__ASSIGNMENT__. Print every line below. Match each one exactly.
Segment Open
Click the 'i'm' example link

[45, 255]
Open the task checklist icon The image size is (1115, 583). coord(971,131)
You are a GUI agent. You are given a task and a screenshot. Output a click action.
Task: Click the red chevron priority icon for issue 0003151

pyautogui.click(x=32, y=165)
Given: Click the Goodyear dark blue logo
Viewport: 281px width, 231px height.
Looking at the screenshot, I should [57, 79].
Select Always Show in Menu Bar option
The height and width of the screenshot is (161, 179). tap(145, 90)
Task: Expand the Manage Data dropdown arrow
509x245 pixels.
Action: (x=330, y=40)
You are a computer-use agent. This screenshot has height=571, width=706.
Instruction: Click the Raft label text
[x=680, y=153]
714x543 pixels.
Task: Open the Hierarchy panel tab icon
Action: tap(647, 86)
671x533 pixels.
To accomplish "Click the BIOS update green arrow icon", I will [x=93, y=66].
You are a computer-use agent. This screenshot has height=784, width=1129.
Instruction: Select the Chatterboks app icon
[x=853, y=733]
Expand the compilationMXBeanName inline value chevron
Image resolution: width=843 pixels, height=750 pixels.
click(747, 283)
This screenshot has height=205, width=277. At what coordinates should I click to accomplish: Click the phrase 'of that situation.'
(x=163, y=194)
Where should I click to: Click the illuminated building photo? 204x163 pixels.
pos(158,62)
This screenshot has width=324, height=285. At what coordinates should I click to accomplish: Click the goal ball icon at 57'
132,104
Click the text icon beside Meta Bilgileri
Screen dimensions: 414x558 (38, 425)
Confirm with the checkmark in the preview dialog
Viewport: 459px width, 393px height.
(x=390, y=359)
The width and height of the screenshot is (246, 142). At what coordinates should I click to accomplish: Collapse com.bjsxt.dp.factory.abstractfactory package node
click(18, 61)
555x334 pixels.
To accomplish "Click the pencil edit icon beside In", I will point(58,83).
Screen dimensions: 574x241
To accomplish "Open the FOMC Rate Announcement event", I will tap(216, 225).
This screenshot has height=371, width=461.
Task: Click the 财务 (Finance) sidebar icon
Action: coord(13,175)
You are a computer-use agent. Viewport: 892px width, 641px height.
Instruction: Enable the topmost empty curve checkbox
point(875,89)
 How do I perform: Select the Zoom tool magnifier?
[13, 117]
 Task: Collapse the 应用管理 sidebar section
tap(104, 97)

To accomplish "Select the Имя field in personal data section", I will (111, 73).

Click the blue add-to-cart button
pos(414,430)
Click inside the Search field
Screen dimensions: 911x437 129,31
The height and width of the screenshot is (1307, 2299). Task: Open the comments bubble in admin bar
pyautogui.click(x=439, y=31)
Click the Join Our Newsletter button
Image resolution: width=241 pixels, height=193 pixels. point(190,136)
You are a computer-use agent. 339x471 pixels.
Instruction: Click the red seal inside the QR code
Segment Closed
__YOUR SOLUTION__.
Click the 'i'm' example link

[45, 255]
Open the task checklist icon The image size is (1115, 583). coord(971,131)
You are a GUI agent. You are given a task and a screenshot. Output a click action.
Task: Click the red chevron priority icon for issue 0003151

pyautogui.click(x=32, y=165)
Given: Click the Goodyear dark blue logo
Viewport: 281px width, 231px height.
Looking at the screenshot, I should [57, 79].
Select Always Show in Menu Bar option
The height and width of the screenshot is (161, 179). tap(145, 90)
Task: Expand the Manage Data dropdown arrow
509x245 pixels.
Action: (x=330, y=40)
You are a computer-use agent. This screenshot has height=571, width=706.
Instruction: Click the Raft label text
[x=680, y=153]
714x543 pixels.
Task: Open the Hierarchy panel tab icon
Action: tap(647, 86)
671x533 pixels.
To accomplish "Click the BIOS update green arrow icon", I will [x=93, y=66].
You are a computer-use agent. This screenshot has height=784, width=1129.
Instruction: Select the Chatterboks app icon
[x=853, y=733]
Expand the compilationMXBeanName inline value chevron
Image resolution: width=843 pixels, height=750 pixels.
click(747, 283)
This screenshot has height=205, width=277. At what coordinates should I click to accomplish: Click the phrase 'of that situation.'
(x=163, y=194)
Where should I click to: Click the illuminated building photo? 204x163 pixels.
pos(158,62)
This screenshot has width=324, height=285. At what coordinates should I click to accomplish: Click the goal ball icon at 57'
132,104
Click the text icon beside Meta Bilgileri
Screen dimensions: 414x558 (38, 425)
Confirm with the checkmark in the preview dialog
Viewport: 459px width, 393px height.
(x=390, y=359)
The width and height of the screenshot is (246, 142). At what coordinates should I click to accomplish: Collapse com.bjsxt.dp.factory.abstractfactory package node
click(18, 61)
555x334 pixels.
To accomplish "Click the pencil edit icon beside In", I will point(58,83).
Screen dimensions: 574x241
To accomplish "Open the FOMC Rate Announcement event", I will tap(216, 225).
This screenshot has height=371, width=461.
Task: Click the 财务 (Finance) sidebar icon
Action: coord(13,175)
You are a computer-use agent. Viewport: 892px width, 641px height.
Instruction: Enable the topmost empty curve checkbox
point(875,89)
 How do I perform: Select the Zoom tool magnifier?
[13, 117]
 Task: Collapse the 应用管理 sidebar section
tap(104, 97)

To accomplish "Select the Имя field in personal data section", I will (111, 73).

Click the blue add-to-cart button
pos(414,430)
Click inside the Search field
Screen dimensions: 911x437 129,31
The height and width of the screenshot is (1307, 2299). Task: Open the comments bubble in admin bar
pyautogui.click(x=439, y=31)
Click the Join Our Newsletter button
Image resolution: width=241 pixels, height=193 pixels. point(190,136)
You are a computer-use agent. 339x471 pixels.
Instruction: Click the red seal inside the QR code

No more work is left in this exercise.